Mechanistic models based on ODEs describing subcellular kinetics of proteins are widely used in computational biology for gleaning mechanisms and generating predictions. On the other hand, to model random gene expression data, stochastic mechanistic models such as the telegraph model have been used [25,26]. It is common to have multiple candidate mechanistic models that can be set up to probe different hypotheses describing the same biological phenomena, and an important task in model development is to rank order the candidate models according to their ability to describe the measured data. The availability of large, high-dimensional, single-cell datasets allows for estimation of model parameters using mean values and higher-order moments of the measured data; however, rank ordering candidate models from such data may not be straightforward when using standard approaches in model selection (e.g., AIC, AICc, and Kullback–Leibler). Here we propose a model selection approach based on cross-entropy for ODE-based models that are calibrated against means and higher-order moments of the measured data. We show as “proof-of-concept” that our proposed approach successfully rank orders a set of ODE models against synthetic single-cell datasets.

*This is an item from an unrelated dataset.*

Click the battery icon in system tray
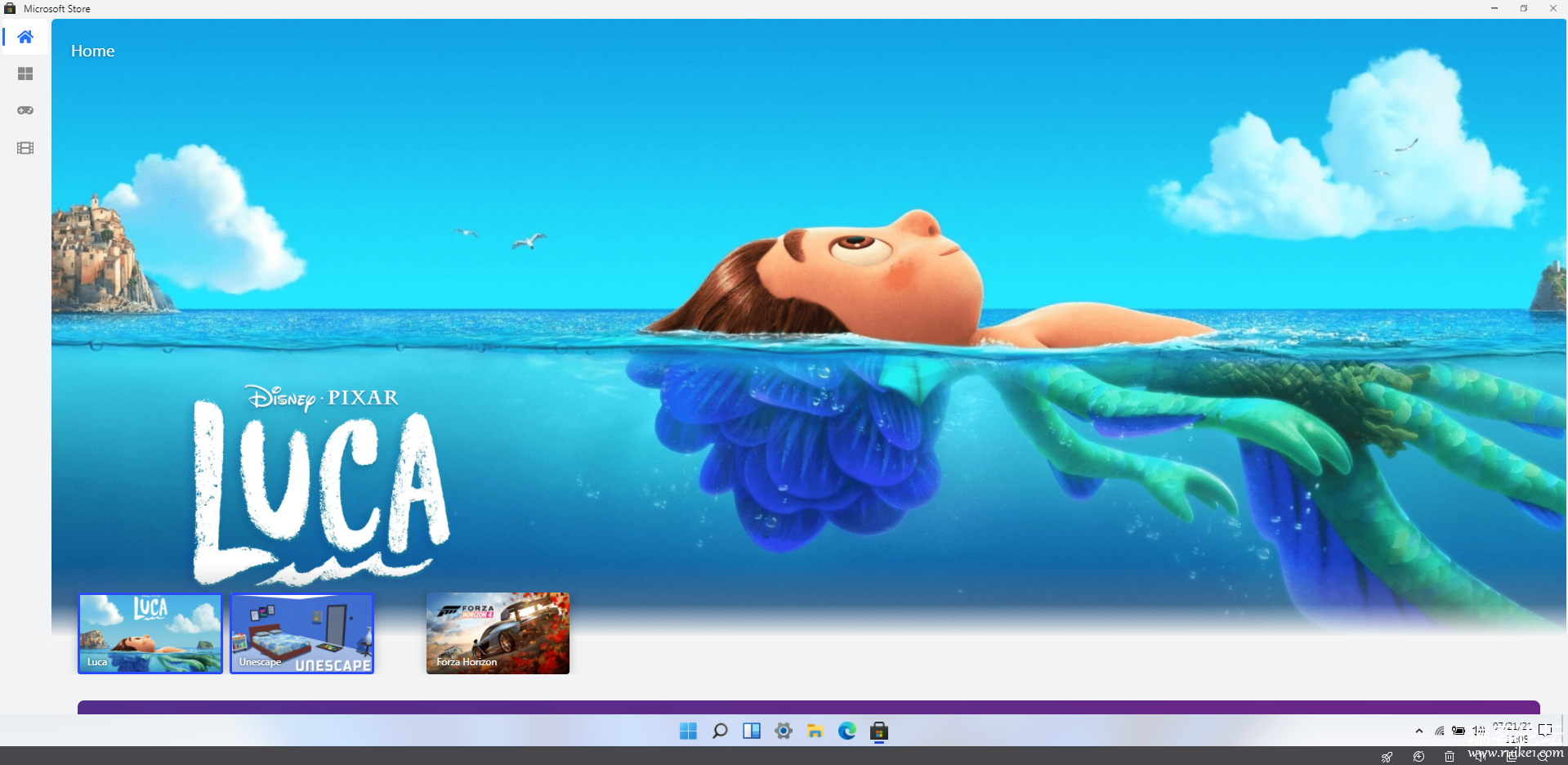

5.2. ACE Complements Approximate AICc

As shown in Figure 2 (Panel C), approximate AICc is virtually independent of ACE, and concordance between ACE and approximate AICc appears to provide additional support for the candidate model selected by ACE. So, any improvement in approximate AICc would likely only benefit ACE. One potential area for improvement might be a recalibration of the penalties used in approximate AICc. In particular, it’s not immediately clear what the penalty should be for approximate AICc, as the parameter estimation is based on thousands of cells, whereas the model selection is based on differences in only six means. Moreover, when one combines a split-sample approach with model selection (as we have done here), the penalty terms in AIC and AICc may no longer be needed [27]. Indeed, the so-called penalties are actually corrections for the bias that arises when parameter estimation and model selection are performed on the same dataset.
By design, the additional penalty term in AICc depends on the corresponding sample size (here, AICc uses only six means). As such, the number of distinct proteins must be larger than the number of freely varying parameters; otherwise, the denominator of the additional penalty term will be zero or negative. Also, because the AICc likelihood is base on the differences in means, AICc may have more difficulty than ACE accurately rank ordering two or more candidate models with similar means. Note that ACE (as implemented here, with a split-sample approach) does not have either design limitation: (1) ACE penalizes indirectly for complexity and does not require a bias correction, and (2) ACE makes use of the entire multivariate density, not just the means.
For the MEDIUM and LARGE “ground truth” scenarios, ACE outperforms approximate AICc, but for the SMALL “ground truth” scenario, approximate AICc does better than ACE. This suggests that the means tend to carry the bulk of the information in the “ground truth” SMALL scenario, so there’s very little benefit to estimating the other candidate models (which contain information about higher-order moments and cross-moments). However, when the higher-order moments and cross-moments begin to matter, as is likely the case with the more complex “ground truth” scenarios, the benefit of estimating the candidate models with 2 and 3 freely varying parameters is likely greater.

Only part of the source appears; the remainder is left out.